I would just like to be able to walk on a loose leash with him and not demand the heel on a walk. Are there any other techniques I can try to teach him loose leash?

Much appreciated,
Kris


----------



## Laurie (Sep 20, 2009)

Have you read some of the posts in the thread "I need Heeling Advice". Sorry, I haven't figured out how to insert the link to it. There is alot of good advice there.


----------



## RedDogs (Jan 30, 2010)

1) remember that dogs pull to get somewhere. If you move forward when there is -any- tension on the leash, you can be reinforcing pulling.

2) If you are a smaller person and he is a smaller dog, an easy walk may be a good choice for many years due to safety. My 9yo is only about 10lbs bigger than my other two dogs, but he's also a much more dedicated pulling dog.
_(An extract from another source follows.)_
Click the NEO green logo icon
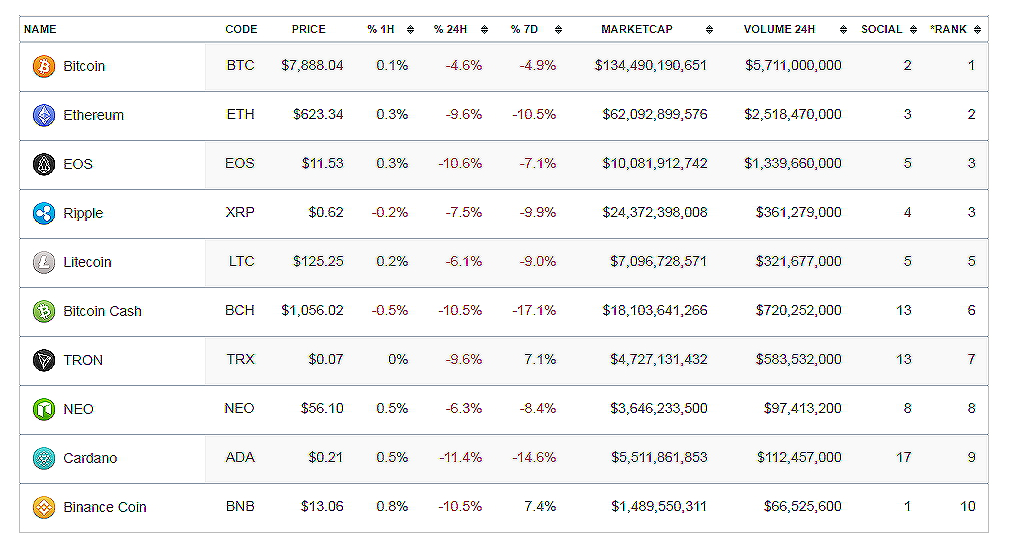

I can walk him without issue 99% of the time. But if that 1% comes up...I could get hurt. And if he gets loose, he could too.
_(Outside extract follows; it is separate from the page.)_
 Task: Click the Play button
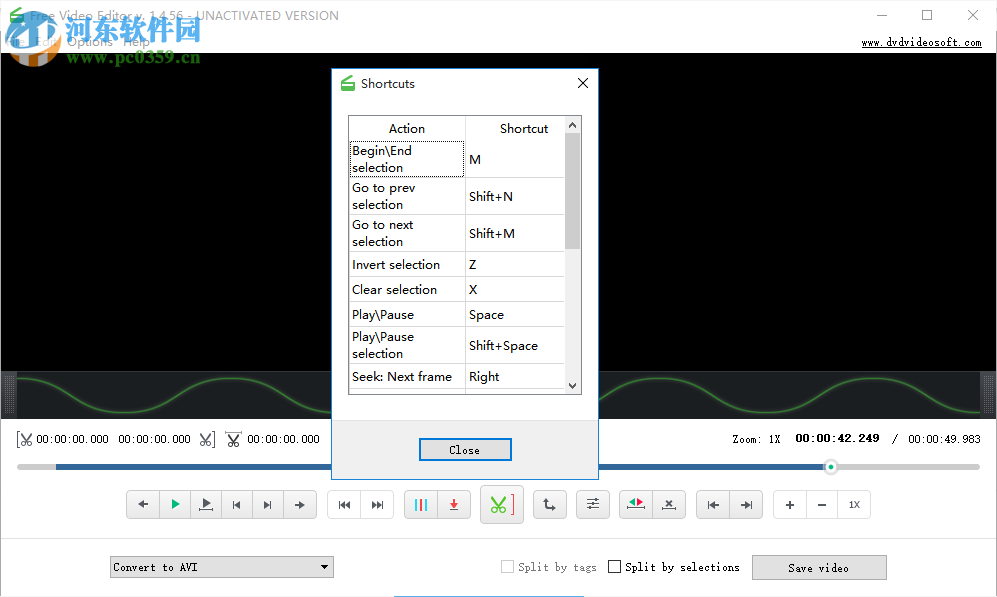[x=175, y=504]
3) Many dogs are good in class and not at home because we aren't as good about practicing "good training" at home. (that was worded poorly...too many "goods"!). Be SURE you are just as consistent about training at home as you are at class. Did you establish a good foundation for walking at home? Go through the same process you used in class to teach walking, but at home. Reinforce heavily. Maintain a high rate of reinforcement until he is very accomplished at the level he is at. 

My dogs tend to have the "better in class" syndrome until very recently when I decided to address it!


----------



## Luci (May 26, 2009)

I've had this problem with Lucy as well and have only just figured out how to fix it! I just used a flat collar and her regular leash.

What I did:

1. Put my 8' lead around my waist... this cuts down on the holding back the freight train effect. Whenever he starts to pull come to a dead stop. Don't be gentle... just stop. If he yanks against the leash really plant your feet and wait until he has stopped moving. 

2. Entice him to come back to a heel position beside you with a treat or just reel him back in... I usually alternate.

3. Only start walking when he's beside you again. Try to keep his attention on you, rather than on where you're going. Happy voice (you're such a good boy! You're so smart! Handsome man! etc), treats... etc

4. If you find that isn't working very well and you can't keep his attention... go to a field (soccer, baseball, park) and do what our trainer calls drunken heeling. Go every which way... if he doesn't come, drag HIM. Cut infront of him and if he doesn't move back out of your way, knock into him. I only had to do this a few times with Lucy and she seems to have gotten it. Continuing on with the positive voice etc. 

5. Then start out again with your walk... the most important thing is to be consistent. I'm usually the one who holds the leash when we (dh and I) go for a walk so this works out well for us. 

I hope this helps you out some!


----------